**Task list:**
A: Reproduce the passage of the Thomas Wolfe essay, starting with "Swept on by" and going on through "the Life Force.".
B: According to the Thomas Wolfe essay, in which country has Malcolm Sharps lived for many years?

**Given text:**
Malcolm Sharps Considers Thomas Wolfe
Thanks to our regular contributor Stephen O’Connor for bringing us another essay by Malcolm Sharps, who was born in England and has lived in Hungary many years. About this commentary on Thomas Wolfe’s iconic novel Of Time and the River, Steve tells us, “I’m glad that I got something of the essence of the novel from Malcolm along with the clarity of his own unique spotlight on some of the major themes, representative passages and the narrative and philosophical underpinnings of the work. Wolfe (1900-1938) has often it seems to me been presented as a traditionalist writer who influenced Jack Kerouac’s early work until JK broke free and discovered his own spontaneous prose. My impression after reading Sharps’ essay is that Kerouac remained heavily influenced by Wolfe throughout his writing career.
Swept on by the River
An Assessment of a Forgotten American Masterpiece
By Malcolm Sharps
An artist must love and be loved. He must be swept by the Flow of Things, he must be a constantly expanding atom in the rhythmic surges of the Life Force.

**Listing:**
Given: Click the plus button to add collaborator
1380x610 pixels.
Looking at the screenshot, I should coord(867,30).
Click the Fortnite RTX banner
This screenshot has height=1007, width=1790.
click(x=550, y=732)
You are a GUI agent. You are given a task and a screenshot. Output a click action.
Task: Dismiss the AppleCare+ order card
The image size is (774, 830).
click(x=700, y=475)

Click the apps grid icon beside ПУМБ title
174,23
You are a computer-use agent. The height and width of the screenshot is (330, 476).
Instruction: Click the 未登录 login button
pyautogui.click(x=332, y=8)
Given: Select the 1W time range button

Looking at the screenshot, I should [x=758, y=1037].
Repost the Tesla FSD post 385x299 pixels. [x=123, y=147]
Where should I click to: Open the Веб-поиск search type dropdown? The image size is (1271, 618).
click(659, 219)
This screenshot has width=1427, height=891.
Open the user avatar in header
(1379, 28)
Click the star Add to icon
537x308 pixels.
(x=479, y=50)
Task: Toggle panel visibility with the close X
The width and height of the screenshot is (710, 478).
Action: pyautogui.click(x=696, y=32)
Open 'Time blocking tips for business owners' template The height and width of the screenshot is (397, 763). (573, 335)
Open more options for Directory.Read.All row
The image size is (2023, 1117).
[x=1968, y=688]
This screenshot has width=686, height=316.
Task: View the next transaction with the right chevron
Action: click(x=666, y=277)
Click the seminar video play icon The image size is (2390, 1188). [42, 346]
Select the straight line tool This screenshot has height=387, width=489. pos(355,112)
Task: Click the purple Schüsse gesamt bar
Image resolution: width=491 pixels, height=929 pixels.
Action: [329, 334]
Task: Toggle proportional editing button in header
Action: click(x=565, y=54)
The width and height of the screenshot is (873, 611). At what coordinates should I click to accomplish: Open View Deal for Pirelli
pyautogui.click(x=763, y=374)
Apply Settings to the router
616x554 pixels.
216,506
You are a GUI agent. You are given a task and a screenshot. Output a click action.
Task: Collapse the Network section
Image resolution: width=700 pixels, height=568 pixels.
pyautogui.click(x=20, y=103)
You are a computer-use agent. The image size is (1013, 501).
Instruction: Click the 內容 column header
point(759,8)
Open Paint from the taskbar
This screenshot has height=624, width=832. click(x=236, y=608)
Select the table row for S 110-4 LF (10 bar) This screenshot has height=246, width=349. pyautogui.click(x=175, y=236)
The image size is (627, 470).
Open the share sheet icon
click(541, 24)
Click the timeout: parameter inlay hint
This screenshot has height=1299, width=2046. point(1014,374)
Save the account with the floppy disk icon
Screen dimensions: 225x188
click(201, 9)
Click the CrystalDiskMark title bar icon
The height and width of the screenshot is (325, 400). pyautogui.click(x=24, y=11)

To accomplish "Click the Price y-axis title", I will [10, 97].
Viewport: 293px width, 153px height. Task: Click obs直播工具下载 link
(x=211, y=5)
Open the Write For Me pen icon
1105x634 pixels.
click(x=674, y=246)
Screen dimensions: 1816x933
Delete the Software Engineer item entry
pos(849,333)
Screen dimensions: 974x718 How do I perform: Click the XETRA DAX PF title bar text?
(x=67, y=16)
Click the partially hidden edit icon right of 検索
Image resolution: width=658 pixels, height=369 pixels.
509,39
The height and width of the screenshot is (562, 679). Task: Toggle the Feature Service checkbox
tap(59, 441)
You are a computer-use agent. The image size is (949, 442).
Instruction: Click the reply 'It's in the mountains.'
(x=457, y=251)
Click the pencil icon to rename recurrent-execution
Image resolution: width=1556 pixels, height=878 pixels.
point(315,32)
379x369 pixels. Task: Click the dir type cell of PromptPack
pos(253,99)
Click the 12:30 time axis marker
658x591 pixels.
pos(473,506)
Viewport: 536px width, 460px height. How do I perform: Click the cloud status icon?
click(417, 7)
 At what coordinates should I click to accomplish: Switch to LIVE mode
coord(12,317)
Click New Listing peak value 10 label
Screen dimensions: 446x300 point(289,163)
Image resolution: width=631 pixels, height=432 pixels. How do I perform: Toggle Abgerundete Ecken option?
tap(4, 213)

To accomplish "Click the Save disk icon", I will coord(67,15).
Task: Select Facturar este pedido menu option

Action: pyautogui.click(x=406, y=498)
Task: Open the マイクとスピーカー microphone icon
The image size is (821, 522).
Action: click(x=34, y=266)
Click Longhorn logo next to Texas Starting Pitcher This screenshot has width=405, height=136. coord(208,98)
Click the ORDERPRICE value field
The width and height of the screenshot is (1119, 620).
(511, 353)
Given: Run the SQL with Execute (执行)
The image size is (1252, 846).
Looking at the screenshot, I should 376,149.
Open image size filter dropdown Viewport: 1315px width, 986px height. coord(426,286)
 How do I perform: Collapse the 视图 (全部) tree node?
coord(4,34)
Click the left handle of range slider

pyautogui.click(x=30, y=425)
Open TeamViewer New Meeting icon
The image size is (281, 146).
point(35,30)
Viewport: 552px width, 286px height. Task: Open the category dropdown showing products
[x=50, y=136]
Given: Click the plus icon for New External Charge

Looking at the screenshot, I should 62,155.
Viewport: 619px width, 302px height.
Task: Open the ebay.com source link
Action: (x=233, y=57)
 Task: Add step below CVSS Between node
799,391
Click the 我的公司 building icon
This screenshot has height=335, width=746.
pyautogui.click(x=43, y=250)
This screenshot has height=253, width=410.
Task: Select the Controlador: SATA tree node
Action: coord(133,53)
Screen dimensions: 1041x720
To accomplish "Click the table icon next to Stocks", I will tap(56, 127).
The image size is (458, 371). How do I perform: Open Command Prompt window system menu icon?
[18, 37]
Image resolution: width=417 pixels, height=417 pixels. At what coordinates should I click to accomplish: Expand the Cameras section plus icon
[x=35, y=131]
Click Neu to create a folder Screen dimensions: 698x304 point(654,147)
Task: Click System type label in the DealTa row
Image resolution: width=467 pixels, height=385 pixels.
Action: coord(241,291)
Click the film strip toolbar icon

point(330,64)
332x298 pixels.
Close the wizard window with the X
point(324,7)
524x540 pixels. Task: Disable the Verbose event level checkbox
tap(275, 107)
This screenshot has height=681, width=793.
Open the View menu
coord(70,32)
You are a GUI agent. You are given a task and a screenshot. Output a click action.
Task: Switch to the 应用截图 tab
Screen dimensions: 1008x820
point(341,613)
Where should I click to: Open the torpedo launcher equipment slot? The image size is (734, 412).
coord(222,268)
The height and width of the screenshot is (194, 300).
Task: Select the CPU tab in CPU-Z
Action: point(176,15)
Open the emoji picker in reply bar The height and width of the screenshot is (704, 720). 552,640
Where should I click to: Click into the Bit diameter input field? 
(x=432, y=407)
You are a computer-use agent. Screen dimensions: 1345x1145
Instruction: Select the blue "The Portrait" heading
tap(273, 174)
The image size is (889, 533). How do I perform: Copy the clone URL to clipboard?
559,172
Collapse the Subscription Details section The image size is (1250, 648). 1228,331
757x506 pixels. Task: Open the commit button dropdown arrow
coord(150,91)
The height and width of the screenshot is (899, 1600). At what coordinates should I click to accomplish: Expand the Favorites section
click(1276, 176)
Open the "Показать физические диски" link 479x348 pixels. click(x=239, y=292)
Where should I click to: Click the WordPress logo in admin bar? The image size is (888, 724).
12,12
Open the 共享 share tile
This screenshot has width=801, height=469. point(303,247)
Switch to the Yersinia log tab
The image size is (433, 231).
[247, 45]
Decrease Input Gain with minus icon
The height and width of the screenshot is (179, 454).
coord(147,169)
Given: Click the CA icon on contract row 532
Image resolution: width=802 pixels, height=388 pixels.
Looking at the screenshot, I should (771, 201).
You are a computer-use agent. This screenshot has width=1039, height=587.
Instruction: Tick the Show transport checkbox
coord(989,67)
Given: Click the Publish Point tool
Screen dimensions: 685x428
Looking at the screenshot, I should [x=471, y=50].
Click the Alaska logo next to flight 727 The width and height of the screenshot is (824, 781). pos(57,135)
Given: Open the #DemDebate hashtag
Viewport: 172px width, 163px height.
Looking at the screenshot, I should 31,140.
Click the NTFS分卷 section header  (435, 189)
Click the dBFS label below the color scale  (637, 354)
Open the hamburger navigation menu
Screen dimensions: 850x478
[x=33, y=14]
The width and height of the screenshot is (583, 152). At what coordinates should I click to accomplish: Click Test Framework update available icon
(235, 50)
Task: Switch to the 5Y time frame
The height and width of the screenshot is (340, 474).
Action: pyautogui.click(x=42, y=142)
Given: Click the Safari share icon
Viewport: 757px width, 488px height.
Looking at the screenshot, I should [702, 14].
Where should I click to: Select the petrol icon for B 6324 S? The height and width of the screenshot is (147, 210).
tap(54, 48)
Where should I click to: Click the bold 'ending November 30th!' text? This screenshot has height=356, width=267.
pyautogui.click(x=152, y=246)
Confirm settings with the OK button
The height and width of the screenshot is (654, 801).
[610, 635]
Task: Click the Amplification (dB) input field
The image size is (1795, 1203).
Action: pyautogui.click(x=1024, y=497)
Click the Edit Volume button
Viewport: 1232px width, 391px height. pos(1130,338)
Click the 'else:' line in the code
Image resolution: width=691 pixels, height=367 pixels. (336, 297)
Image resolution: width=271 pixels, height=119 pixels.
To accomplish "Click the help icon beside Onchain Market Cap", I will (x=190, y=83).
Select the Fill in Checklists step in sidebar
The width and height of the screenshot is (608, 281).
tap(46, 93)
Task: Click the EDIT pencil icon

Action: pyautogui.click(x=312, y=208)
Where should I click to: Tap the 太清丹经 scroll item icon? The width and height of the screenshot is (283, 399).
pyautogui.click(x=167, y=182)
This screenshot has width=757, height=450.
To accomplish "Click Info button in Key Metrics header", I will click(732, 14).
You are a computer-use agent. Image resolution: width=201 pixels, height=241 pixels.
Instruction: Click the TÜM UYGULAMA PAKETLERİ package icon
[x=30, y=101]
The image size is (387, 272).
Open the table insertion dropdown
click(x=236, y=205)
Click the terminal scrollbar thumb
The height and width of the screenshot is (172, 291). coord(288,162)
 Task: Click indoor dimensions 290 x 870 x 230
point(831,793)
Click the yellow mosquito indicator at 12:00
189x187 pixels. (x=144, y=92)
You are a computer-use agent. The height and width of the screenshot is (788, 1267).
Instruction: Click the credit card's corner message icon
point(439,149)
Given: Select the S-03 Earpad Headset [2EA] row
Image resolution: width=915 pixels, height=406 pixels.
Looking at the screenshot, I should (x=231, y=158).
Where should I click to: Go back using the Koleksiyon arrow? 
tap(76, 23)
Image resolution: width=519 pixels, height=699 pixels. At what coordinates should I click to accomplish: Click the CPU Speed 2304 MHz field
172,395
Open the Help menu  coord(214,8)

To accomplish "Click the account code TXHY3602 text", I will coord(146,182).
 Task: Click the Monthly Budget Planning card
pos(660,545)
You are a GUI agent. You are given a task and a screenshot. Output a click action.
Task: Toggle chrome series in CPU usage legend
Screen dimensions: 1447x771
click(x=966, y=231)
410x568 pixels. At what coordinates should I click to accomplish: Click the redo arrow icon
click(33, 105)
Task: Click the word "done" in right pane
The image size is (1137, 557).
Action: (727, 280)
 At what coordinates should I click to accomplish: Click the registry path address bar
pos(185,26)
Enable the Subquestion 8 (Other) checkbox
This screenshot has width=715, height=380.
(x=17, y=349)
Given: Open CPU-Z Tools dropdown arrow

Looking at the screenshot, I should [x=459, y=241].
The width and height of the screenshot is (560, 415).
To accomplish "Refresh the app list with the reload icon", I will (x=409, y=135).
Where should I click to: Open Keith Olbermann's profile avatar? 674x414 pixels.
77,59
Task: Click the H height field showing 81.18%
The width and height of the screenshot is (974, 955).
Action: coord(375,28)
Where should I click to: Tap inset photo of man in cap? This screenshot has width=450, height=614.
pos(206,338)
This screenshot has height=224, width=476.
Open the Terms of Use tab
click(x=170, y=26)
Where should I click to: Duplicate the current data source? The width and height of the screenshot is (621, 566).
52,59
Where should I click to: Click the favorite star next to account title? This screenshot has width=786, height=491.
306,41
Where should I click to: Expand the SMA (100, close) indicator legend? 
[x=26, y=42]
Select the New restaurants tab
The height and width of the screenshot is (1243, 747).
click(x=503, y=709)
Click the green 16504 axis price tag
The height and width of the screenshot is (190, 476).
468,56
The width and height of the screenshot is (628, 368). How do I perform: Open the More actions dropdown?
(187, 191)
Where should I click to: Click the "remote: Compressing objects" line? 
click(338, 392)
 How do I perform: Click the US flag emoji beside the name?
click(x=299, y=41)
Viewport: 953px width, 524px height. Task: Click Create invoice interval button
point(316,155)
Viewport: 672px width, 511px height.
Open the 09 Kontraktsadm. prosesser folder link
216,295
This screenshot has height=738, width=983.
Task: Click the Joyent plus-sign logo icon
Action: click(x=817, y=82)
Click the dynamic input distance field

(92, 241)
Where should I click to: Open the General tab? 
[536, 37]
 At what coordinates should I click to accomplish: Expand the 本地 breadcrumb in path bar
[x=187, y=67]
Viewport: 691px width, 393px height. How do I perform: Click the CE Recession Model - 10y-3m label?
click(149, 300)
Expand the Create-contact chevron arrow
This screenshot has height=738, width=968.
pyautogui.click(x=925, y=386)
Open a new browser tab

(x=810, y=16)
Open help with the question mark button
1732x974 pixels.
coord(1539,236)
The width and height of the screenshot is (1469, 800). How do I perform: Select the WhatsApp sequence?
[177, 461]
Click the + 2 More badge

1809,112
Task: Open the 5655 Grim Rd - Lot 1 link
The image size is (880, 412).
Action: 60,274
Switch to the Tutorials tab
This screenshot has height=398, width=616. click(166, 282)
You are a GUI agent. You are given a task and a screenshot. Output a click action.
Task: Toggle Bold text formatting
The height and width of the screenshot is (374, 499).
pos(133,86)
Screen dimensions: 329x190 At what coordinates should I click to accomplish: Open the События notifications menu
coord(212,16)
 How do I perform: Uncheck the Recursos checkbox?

**Outputs by task:**
A:
Swept on by the River
An Assessment of a Forgotten American Masterpiece
By Malcolm Sharps
An artist must love and be loved. He must be swept by the Flow of Things, he must be a constantly expanding atom in the rhythmic surges of the Life Force.

B: Hungary.